Le Palais de la Marina à Cotonou a récemment servi de cadre à une rencontre diplomatique majeure entre le Bénin et le Tchad. Cette entrevue souligne une ambition commune : placer la problématique des ressources hydriques au sommet des agendas de développement sur le continent africain.

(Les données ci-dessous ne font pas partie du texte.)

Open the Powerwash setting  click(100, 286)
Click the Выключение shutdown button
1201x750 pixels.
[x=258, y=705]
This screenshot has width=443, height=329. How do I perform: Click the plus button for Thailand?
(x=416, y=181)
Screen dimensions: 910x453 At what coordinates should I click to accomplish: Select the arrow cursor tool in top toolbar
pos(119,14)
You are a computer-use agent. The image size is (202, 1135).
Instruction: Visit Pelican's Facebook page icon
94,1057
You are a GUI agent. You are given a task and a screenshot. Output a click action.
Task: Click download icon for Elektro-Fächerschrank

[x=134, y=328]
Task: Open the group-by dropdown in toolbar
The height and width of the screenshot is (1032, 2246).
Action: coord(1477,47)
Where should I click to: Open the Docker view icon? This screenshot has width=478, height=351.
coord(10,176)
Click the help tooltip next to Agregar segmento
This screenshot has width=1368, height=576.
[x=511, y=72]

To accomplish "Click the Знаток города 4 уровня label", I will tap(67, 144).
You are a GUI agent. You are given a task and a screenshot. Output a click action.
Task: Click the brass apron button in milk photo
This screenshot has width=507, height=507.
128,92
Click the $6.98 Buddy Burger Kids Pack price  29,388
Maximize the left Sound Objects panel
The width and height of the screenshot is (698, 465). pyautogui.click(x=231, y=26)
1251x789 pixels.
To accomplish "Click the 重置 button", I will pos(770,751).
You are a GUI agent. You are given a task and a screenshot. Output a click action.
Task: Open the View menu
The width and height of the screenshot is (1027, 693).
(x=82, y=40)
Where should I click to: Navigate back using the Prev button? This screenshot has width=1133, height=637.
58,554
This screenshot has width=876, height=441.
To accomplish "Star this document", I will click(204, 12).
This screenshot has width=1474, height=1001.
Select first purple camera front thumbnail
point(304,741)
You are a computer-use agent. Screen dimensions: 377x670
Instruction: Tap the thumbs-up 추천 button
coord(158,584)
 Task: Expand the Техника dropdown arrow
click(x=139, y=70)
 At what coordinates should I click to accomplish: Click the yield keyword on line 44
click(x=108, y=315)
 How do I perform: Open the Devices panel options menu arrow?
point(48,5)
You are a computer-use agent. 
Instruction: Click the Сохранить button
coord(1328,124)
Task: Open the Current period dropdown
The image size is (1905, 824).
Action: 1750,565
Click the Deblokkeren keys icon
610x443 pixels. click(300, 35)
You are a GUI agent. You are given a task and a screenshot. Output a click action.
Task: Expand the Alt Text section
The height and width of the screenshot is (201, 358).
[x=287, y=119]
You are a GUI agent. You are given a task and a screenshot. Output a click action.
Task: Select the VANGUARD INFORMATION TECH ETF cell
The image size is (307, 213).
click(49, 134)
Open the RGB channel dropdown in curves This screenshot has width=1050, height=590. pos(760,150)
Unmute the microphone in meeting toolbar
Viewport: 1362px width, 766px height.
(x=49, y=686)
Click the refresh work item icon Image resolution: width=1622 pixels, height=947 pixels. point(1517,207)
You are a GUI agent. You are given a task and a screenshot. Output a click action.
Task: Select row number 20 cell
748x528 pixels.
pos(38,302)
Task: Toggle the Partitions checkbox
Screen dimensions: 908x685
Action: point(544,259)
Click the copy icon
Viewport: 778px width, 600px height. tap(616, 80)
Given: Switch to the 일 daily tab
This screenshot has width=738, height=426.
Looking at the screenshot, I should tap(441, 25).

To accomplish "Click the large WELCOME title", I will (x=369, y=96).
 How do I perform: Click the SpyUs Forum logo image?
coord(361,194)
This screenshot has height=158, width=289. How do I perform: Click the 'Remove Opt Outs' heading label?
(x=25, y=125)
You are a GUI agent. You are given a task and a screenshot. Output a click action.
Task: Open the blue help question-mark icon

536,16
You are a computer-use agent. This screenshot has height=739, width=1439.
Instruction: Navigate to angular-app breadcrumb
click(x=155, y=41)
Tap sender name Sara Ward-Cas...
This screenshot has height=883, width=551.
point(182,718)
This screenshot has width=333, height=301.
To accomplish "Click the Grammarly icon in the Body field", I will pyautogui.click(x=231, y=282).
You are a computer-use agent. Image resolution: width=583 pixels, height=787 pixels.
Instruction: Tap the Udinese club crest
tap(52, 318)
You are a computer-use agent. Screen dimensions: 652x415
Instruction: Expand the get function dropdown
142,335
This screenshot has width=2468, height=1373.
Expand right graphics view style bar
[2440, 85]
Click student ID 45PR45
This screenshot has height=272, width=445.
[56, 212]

Une offensive diplomatique pour l’or bleu

Le ministre d’État tchadien, Tahir Hamid Nguilin, s’est rendu au Bénin en tant qu’envoyé spécial du Maréchal Mahamat Idriss Déby Itno. Lors d’une audience officielle avec Romuald Wadagni, l’émissaire a transmis un message axé sur la solidarité régionale face aux défis climatiques. Cette visite s’inscrit dans une dynamique de sensibilisation visant à fédérer les nations africaines autour d’une stratégie concertée pour la sécurité hydrique et la croissance économique.

N’Djamena s’apprête à accueillir le Forum africain de l’eau

L’un des points d’orgue de cet échange concerne les préparatifs du prochain Forum africain de l’eau dans la capitale tchadienne. Cet événement d’envergure, coorganisé par le gouvernement du Tchad et la Banque mondiale avec le soutien de partenaires financiers internationaux, ambitionne de devenir une plateforme de décisions concrètes. Les discussions porteront sur plusieurs piliers essentiels :

  • La garantie d’un accès universel à l’eau potable et à des systèmes d’assainissement performants.
  • La sauvegarde des zones humides et des écosystèmes fragiles, à l’image du bassin du lac Tchad, durement touché par les dérèglements climatiques.
  • La mobilisation de financements massifs pour la construction d’infrastructures hydrauliques durables à travers le continent.

Une alliance stratégique face aux enjeux climatiques

Le Bénin, déjà engagé dans des réformes structurelles pour optimiser la gestion de ses ressources fluviales, voit dans cette initiative tchadienne une opportunité de renforcer la voix de l’Afrique. L’objectif est de passer d’une position de spectateur à celle d’acteur majeur dans la définition des politiques de financement avec les bailleurs de fonds mondiaux. En consolidant cet axe entre Cotonou et N’Djamena, les deux pays espèrent impulser une dynamique collective pour transformer la gestion de l’eau en un véritable levier de stabilité pour toute la région.